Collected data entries
==*==

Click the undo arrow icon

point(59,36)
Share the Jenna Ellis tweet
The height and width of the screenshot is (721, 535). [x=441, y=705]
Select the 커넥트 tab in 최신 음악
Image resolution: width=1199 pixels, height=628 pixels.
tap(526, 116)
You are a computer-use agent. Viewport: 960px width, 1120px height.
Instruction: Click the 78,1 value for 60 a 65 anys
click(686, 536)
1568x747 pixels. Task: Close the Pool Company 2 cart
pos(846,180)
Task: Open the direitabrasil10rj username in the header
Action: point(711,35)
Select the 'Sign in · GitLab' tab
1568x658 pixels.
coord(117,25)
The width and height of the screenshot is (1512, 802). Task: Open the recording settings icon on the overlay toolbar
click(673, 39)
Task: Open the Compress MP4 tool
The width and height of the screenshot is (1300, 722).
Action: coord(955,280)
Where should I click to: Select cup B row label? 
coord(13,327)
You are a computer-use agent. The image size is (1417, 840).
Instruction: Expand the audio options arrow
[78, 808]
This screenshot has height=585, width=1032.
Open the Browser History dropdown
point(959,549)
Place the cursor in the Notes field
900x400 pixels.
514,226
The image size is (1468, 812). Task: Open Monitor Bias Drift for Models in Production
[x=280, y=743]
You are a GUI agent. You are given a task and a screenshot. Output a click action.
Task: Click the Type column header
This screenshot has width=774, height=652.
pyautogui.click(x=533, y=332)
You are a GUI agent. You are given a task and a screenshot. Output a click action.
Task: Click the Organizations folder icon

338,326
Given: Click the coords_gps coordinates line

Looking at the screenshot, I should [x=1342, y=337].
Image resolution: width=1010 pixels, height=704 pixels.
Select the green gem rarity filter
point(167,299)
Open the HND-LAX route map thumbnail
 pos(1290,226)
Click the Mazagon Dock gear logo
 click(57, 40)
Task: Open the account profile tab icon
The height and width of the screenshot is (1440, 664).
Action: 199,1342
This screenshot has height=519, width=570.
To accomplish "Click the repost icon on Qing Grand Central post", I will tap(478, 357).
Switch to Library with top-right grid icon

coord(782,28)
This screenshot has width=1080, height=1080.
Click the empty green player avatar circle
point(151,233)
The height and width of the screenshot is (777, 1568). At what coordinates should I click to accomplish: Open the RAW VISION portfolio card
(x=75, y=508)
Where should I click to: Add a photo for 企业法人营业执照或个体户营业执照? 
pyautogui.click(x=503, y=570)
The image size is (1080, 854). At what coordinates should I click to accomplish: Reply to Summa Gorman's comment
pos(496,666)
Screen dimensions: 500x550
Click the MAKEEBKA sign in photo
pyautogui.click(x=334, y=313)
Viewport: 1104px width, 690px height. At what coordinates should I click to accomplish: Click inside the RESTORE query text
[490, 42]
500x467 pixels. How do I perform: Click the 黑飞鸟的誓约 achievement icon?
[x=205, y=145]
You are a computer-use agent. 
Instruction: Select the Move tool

==*==

REQUIRED ACTION:
Pull out each line of the entries that contains "agent".

WRITTEN RESPONSE:
You are a computer-use agent. Viewport: 960px width, 1120px height.
You are a computer-use agent. The image size is (1417, 840).
You are a GUI agent. You are given a task and a screenshot. Output a click action.
You are a GUI agent. You are given a task and a screenshot. Output a click action.
You are a computer-use agent. 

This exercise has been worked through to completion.